- [DIRECTION] Set out the items as a JSON list of strings, one string per line, starting with the first line and going through the line with "Action: point(192,9)". Leave out blank lines.

- [RAW RECORDS]
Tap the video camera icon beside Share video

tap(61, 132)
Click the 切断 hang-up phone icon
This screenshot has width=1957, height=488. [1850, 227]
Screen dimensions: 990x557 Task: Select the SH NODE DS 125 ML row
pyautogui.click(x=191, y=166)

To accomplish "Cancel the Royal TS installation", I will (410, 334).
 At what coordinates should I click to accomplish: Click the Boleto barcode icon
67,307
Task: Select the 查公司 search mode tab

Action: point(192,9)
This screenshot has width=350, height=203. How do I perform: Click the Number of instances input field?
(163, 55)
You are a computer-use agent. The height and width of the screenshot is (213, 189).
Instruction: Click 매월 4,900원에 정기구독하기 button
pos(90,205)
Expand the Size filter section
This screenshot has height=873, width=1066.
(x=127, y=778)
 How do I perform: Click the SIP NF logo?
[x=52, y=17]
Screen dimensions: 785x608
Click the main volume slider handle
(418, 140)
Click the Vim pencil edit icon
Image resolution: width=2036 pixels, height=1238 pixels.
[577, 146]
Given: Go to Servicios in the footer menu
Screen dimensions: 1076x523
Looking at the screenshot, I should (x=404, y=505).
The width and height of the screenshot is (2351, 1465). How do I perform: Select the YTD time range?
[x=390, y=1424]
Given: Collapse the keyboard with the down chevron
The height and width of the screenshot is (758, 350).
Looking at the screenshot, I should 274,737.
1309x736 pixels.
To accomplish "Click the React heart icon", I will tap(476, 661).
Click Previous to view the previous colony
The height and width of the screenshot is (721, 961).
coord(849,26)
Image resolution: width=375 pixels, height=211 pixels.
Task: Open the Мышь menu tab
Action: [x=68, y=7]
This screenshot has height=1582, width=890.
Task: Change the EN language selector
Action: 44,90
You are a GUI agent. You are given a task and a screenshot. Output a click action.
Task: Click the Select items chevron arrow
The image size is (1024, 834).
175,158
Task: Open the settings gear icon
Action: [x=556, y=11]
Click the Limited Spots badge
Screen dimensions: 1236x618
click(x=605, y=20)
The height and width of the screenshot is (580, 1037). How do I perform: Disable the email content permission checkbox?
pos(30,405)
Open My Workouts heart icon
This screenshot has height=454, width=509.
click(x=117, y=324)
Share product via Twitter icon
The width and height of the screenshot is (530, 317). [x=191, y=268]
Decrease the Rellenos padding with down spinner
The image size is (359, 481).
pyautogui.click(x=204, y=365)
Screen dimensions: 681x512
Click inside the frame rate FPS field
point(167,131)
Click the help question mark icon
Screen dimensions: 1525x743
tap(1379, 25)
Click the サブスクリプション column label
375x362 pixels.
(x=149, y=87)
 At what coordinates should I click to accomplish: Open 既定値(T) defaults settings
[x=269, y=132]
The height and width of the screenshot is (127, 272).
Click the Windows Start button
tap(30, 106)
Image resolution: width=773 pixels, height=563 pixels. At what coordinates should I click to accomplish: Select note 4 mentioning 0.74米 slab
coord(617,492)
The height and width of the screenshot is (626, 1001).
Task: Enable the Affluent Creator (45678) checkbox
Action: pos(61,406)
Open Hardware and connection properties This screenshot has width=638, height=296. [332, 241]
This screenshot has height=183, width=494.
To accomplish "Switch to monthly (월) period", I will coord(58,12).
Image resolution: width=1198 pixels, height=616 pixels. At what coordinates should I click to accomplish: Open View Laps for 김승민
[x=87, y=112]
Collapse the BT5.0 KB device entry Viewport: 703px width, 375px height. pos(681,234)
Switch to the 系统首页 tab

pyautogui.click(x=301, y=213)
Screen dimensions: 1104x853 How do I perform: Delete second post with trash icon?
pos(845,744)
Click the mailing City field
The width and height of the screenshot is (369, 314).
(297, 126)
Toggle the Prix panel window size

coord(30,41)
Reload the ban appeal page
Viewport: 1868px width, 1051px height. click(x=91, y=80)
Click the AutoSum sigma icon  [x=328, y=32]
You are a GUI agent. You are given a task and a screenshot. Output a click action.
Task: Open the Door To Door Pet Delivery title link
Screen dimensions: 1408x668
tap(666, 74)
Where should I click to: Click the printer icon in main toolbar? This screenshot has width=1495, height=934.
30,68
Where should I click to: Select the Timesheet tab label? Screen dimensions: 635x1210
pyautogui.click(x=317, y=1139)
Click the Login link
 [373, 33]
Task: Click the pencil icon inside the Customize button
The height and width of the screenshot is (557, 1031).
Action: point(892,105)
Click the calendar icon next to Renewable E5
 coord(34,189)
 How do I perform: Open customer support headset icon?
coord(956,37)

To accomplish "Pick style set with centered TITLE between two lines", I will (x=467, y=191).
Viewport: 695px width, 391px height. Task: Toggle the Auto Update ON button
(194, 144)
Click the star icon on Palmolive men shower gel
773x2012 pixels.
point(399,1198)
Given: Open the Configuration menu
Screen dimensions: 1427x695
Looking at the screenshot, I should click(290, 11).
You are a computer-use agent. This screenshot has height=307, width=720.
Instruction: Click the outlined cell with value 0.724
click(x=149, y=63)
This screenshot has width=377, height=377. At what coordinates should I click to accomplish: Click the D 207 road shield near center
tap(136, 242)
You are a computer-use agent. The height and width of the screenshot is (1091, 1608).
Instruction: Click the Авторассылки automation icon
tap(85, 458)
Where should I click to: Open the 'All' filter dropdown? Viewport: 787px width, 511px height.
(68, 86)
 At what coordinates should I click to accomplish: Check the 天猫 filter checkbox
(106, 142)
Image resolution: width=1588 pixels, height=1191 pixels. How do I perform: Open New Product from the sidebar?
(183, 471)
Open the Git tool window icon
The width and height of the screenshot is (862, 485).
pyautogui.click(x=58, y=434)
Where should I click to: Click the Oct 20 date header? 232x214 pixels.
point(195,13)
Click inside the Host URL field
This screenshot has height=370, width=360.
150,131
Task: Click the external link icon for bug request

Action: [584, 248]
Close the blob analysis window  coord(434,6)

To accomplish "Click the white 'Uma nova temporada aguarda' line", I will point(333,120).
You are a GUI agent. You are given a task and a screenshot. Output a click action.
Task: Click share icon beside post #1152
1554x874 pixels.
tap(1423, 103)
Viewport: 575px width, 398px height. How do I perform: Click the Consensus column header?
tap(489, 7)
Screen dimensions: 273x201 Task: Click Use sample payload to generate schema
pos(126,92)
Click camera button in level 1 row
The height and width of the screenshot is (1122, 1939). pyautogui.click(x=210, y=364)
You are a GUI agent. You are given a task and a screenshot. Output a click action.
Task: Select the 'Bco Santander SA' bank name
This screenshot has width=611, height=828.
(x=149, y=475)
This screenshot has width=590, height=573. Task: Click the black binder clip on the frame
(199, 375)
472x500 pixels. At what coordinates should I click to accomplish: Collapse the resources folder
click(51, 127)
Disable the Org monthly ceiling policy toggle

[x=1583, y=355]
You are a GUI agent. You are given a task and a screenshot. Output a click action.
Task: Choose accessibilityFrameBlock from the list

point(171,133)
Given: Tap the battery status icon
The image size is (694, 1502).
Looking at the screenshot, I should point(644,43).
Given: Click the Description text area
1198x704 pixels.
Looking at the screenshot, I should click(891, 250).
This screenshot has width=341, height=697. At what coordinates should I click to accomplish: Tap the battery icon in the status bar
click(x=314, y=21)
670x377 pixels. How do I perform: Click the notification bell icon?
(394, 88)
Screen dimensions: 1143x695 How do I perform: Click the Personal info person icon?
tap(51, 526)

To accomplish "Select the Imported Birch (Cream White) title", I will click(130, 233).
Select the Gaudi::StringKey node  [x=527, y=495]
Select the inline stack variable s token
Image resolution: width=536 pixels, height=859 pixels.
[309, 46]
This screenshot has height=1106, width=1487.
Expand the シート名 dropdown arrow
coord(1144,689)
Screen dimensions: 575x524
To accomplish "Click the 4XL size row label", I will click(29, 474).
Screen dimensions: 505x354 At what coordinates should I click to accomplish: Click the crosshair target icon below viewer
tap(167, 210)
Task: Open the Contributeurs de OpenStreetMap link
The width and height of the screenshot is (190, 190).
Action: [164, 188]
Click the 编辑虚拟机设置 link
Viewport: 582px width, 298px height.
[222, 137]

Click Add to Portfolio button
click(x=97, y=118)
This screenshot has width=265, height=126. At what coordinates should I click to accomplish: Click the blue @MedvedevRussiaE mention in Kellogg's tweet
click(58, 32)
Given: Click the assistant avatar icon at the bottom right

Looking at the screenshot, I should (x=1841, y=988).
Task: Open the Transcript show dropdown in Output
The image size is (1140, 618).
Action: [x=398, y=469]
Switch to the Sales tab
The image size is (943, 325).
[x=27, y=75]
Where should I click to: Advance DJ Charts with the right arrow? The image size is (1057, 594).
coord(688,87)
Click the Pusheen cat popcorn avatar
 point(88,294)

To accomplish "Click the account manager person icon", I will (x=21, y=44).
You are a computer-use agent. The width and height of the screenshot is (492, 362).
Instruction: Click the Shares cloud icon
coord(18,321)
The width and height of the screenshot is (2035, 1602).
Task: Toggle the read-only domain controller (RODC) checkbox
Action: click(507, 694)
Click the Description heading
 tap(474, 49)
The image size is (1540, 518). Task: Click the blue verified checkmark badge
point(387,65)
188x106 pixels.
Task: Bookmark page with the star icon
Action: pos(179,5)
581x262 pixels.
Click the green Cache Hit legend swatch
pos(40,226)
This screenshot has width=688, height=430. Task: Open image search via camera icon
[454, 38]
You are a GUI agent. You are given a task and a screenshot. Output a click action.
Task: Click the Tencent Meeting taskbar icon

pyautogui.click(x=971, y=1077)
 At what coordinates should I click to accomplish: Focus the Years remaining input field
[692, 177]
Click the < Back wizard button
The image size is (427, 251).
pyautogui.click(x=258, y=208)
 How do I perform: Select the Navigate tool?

- [THE REPLY]
[
  "Tap the video camera icon beside Share video",
  "tap(61, 132)",
  "Click the 切断 hang-up phone icon",
  "This screenshot has width=1957, height=488. [1850, 227]",
  "Screen dimensions: 990x557 Task: Select the SH NODE DS 125 ML row",
  "pyautogui.click(x=191, y=166)",
  "To accomplish \"Cancel the Royal TS installation\", I will (410, 334).",
  " At what coordinates should I click to accomplish: Click the Boleto barcode icon",
  "67,307",
  "Task: Select the 查公司 search mode tab",
  "Action: point(192,9)"
]